Supreme Court Agrees to Hear Oregon Assisted Suicide
Case
By Dave Andrusko
When the United States Supreme Court hears the case of Gonzales v. Oregon, the justices will review a split decision of a three-judge panel that struck down a directive banning the use of federally controlled drugs in assisted suicides.
The Court will hear the case in the term that begins next October, the first time the justices will have addressed the assisted suicide issue since 1997. In Washington v. Glucksberg, a unanimous Court held there is no right to assisted suicide in the United States Constitution.
At issue in Gonzales is not the "right" to assisted suicide, although that is a misleading shorthand description found in a number of early news accounts. The issue is rather whether a state, in this case Oregon, can unilaterally override what had been uniform federal policy against allowing the use of federally controlled drugs to kill patients. The case has been in the courts since November 2001.
Background
Oregon voters first legalized assisted suicide in 1994, but the law did not finally take effect until November 1997. The law, as bioethicist Wesley Smith has written, presented state regulators with a problem: "They wanted to authorize doctors to prescribe barbiturates as killing agents."
But under the Controlled Substances Act the use of narcotics and other dangerous drugs is generally prohibited except when a doctor prescribes them for a "legitimate medical purpose." On November 5, 1997, then-Drug Enforcement Administrator Thomas Constantine announced that since assisting suicide is not "a legitimate medical purpose[,] . . . prescribing a controlled substance with the intent of assisting a suicide" violates federal law.

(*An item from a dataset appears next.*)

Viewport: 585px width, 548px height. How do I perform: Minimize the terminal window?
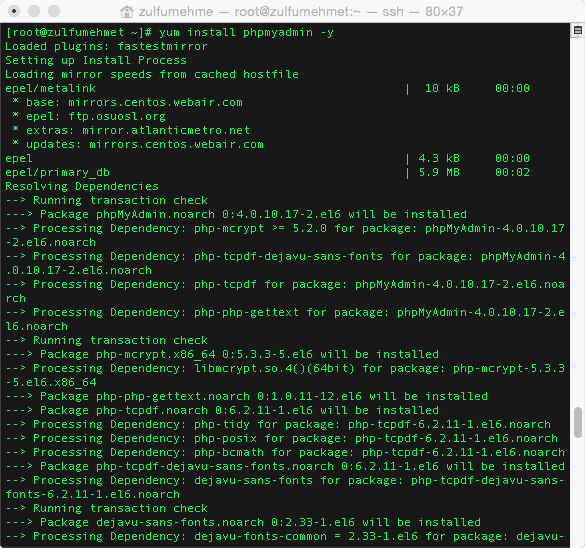[34, 11]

However, a mere seven months later, Clinton Administration Attorney General Janet Reno partially overruled Constantine's decision. She agreed that "adverse action" might be warranted "where a physician assists in a suicide in a state that has not authorized the practice under any conditions, or where a physician fails to comply with state procedures in doing so."

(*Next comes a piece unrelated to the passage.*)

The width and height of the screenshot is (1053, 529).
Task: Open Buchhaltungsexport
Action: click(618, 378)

However, she said federally controlled drugs could be prescribed to kill patients when it is legal under state law. Oregon was and is the only state whose law specifically authorizes lethal prescriptions.
Faced with regulatory anarchy, then-Attorney General John Ashcroft ordered an extensive review of the question whether federally controlled drugs ought legally to be used to facilitate euthanasia. Concluding that they should not, Attorney General Ashcroft issued a decision November 6, 2001, reversing Reno and reinstating the prior uniform federal policy against the prescription of federally controlled drugs to kill patients.
However, this policy never took effect. The state of Oregon secured an immediate temporary injunction against it from a federal district court in Portland, which was made permanent by Judge Robert E. Jones in April 2002.
Last May a divided three-judge panel of the 9th Circuit Court of Appeals upheld the injunction. Writing for Judge Donald Lay and himself, Judge Richard Tallman alluded to an observation made in the 1997 Glucksberg case. "The attorney general's unilateral attempt to regulate general medical practices historically entrusted to state lawmakers," he wrote, "interferes with the democratic debate about physician-assisted suicide and far exceeds the scope of his authority under federal law."
However, Judge J. Clifford Wallace's thoughtful dissent carefully rebutted many of the points raised by the majority opinion.
Ashcroft's order neither exceeds his authority under the Controlled Substances Act nor challenges the will of Congress and should, therefore, be given "substantial deference," Wallace wrote.
"There is simply no textual support for the majority's conclusion that 'the field of drug abuse,' as discussed in the Controlled Substances Act, does not encompass drug-induced, physician-assisted suicide," Judge Wallace wrote.
"Reasonable minds might disagree as to whether physician-assisted suicide constitutes an 'improper use' of a controlled substance, but nothing in the Controlled Substances Act's text precludes its application to physician-assisted suicide," he concluded.
As part of his dissent, Judge Wallace referred to the majority's use of the Supreme Court's Glucksberg decision. Tallman and Lay argued that Ashcroft must defer to the Oregon law because "[p]hysician-assisted suicide is an unregulated, general medical practice to be regulated by the States in the first instance."
Wallace observed that, "Glucksberg, however, addressed states' authority to prohibit physician-assisted suicide in the absence of federal regulation; the case did not answer the question whether Congress may exercise its Commerce Clause power to deny physicians access to controlled substances for physician-assisted suicide." (Emphasis in original.)
Glucksberg, Wallace further argued, "stands for the broader proposition that federal courts generally should keep their distance, allowing the political process to decide whether and how to regulate physician-assisted suicide. The majority's shortsighted decision to declare the Ashcroft Directive invalid has precisely the opposite effect."
Understandably, the case will be closely watched. NRLC Executive Director David N. O'Steen, Ph.D., told NRL News, "The American people do not want their federal government to facilitate euthanasia. We strongly support the position of the Attorney General's office and the Bush Administration that federally controlled drugs should be used to cure and relieve pain, not to kill."